Obama Finally Sends Small Biz A Sign
Mar 23rd, 2009 | By Dawn R. Rivers | Category: Politics & PolicyConsidering the fact that the small business community has been waiting for a substantive policy nod from President Obama since Inauguration Day, it’s too bad that the AIG story broke when it did. For a week, AIG and its bonus payments were pretty much all the media wanted to talk about. And, because of that, it caused most of the American public to barely register how the President was making nice to small businesses last Monday — much to the Administration’s chagrin. As White House Chief of Staff Rahm Emmanuel said in a weekend interview, “It got in the way for everybody.”

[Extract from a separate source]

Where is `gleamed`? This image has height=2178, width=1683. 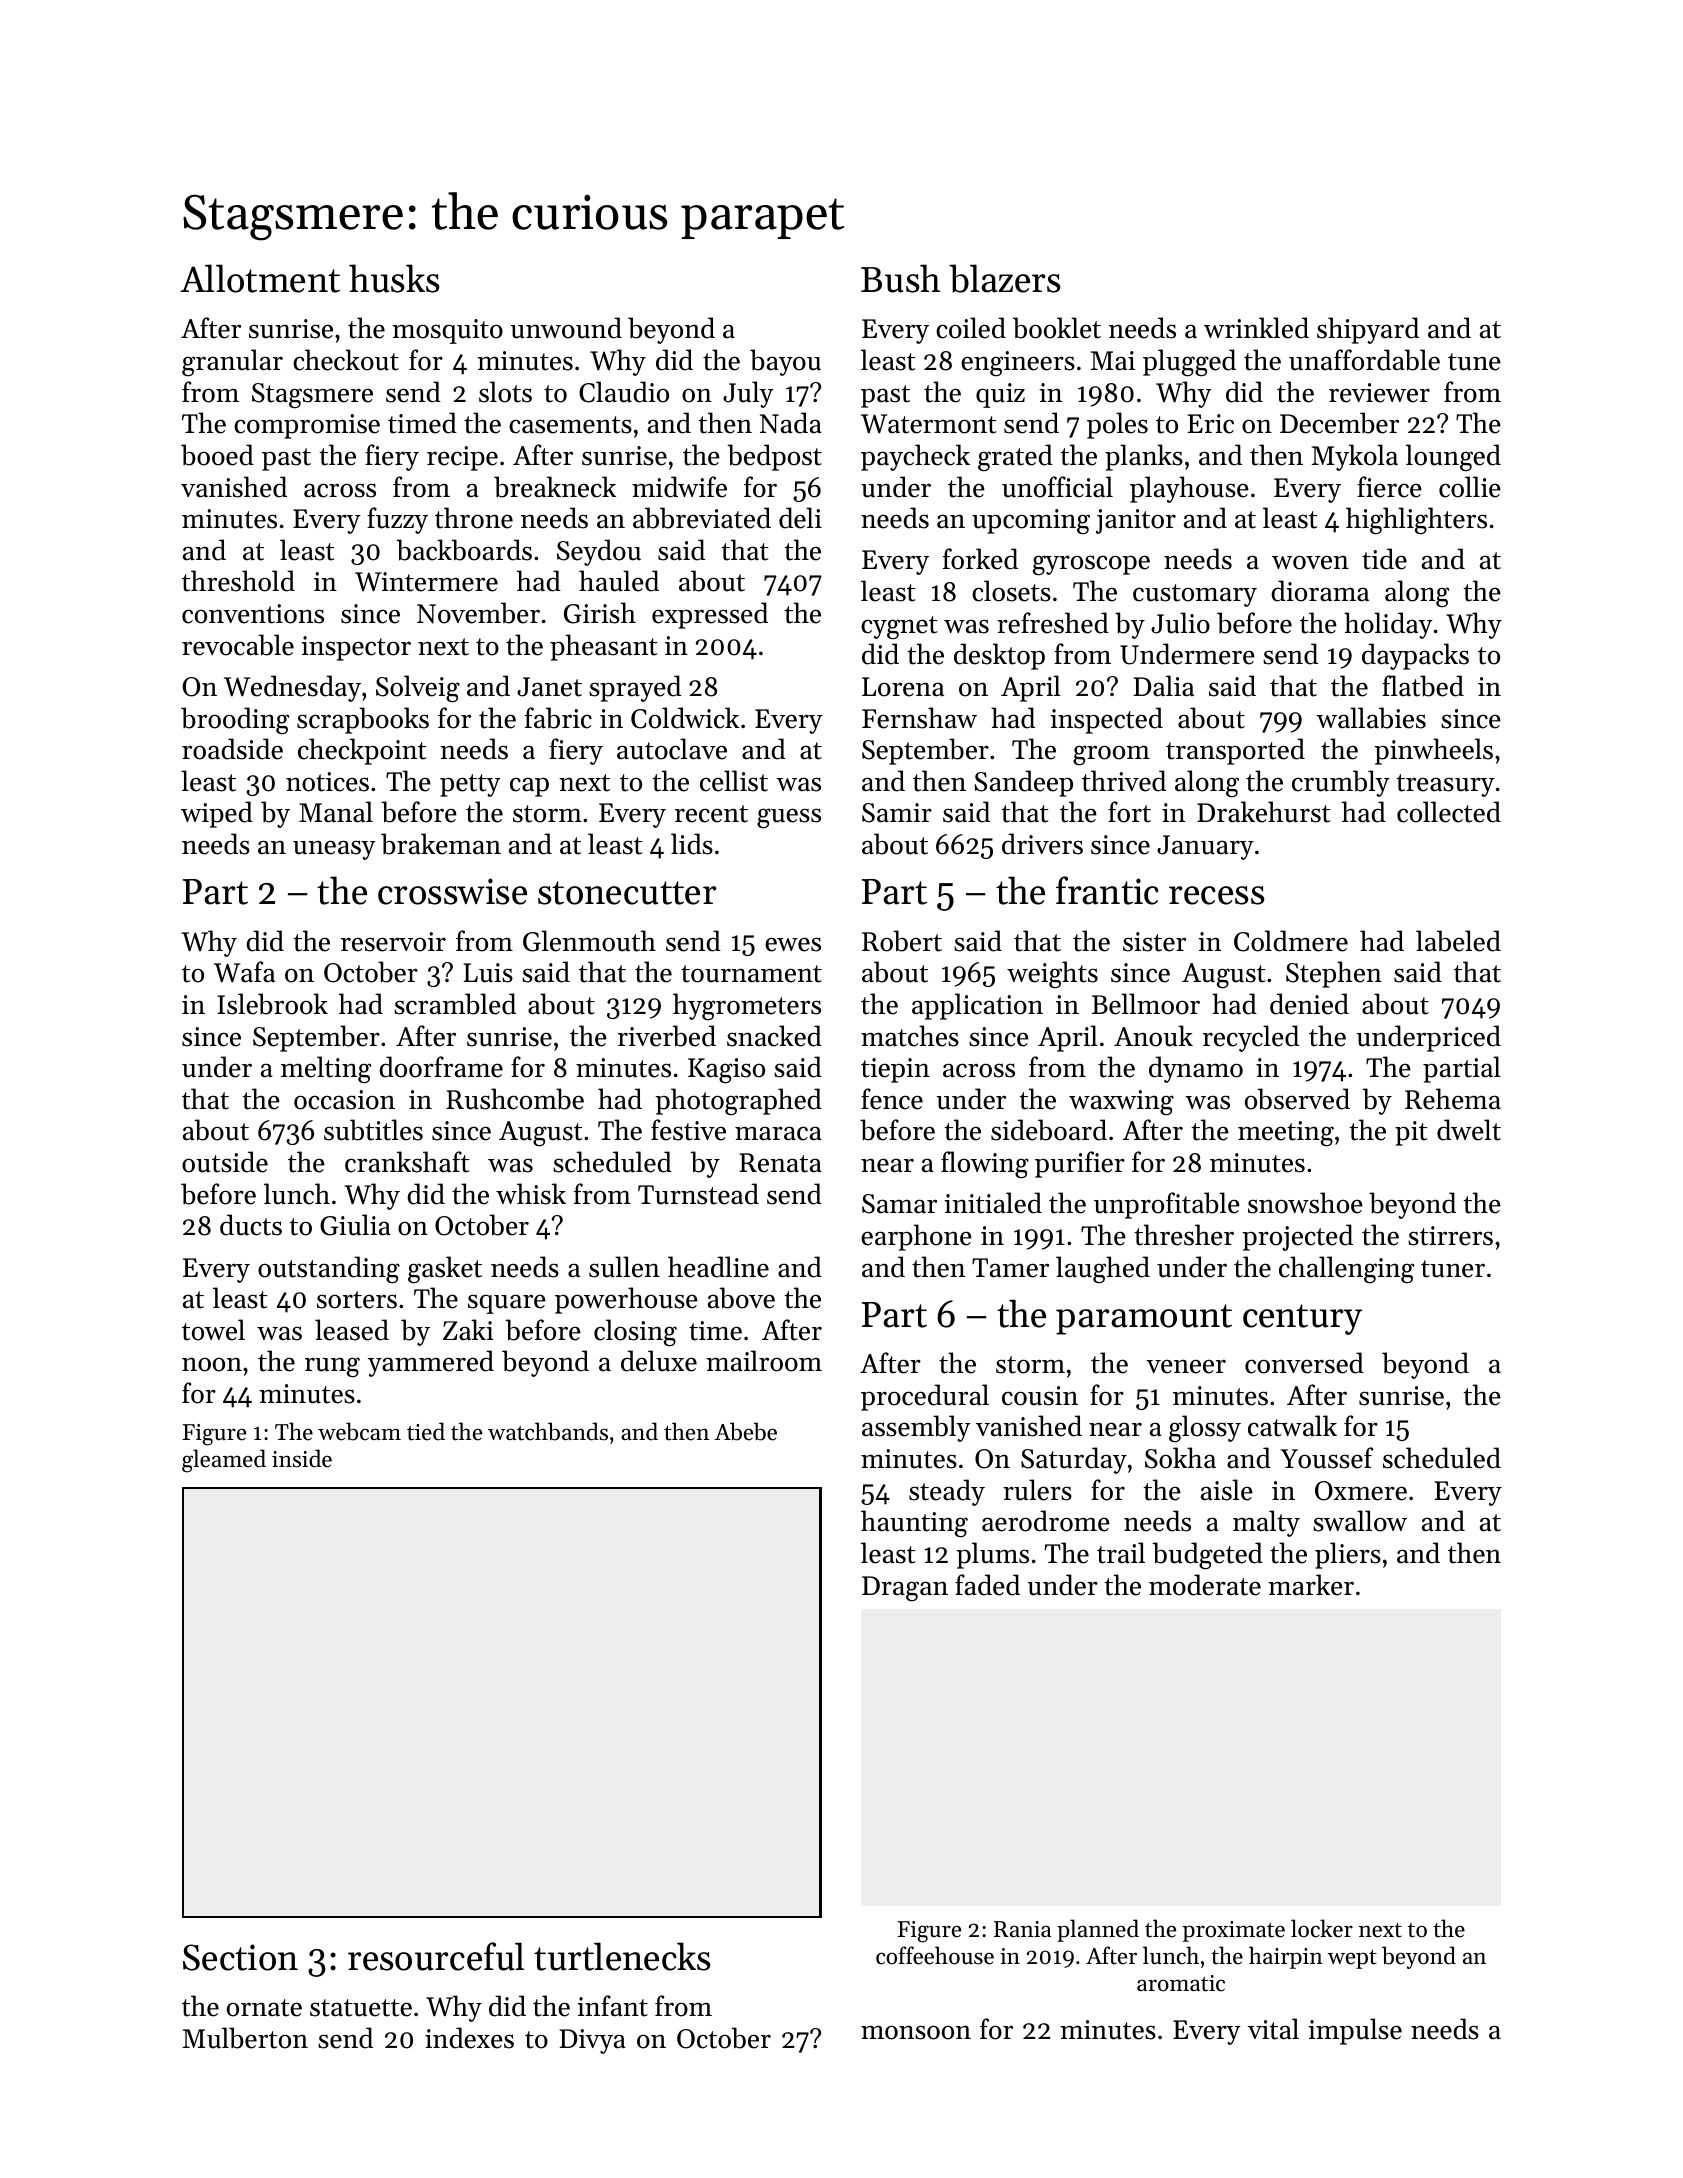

Not that the President did anything particularly earth-shattering. On top of what was already in the American Recovery and Reinvestment Act, the Obama Administration is now planning to make good on a longstanding promise from before he took office to designate TARP funds to specifically address liquidity issues in the small business loan market. Nice stuff, particularly for employers, and the President’s language during its announcement was as stirring as we’ve come to expect from him. But for all the stirring words, President Obama’s apparent understanding of microbusinesses has not yet extended beyond rhetoric into policy. It seems probable that President Obama has been counting on his SBA Administrator for that, but Karen Gordon Mills is still MIA with no further word on her ETA. And that matters quite a lot because, until an SBA Administrator fully integrates Small Business into the President’s Grand Recovery Plan, there’s no reason to suppose that plan is going to work.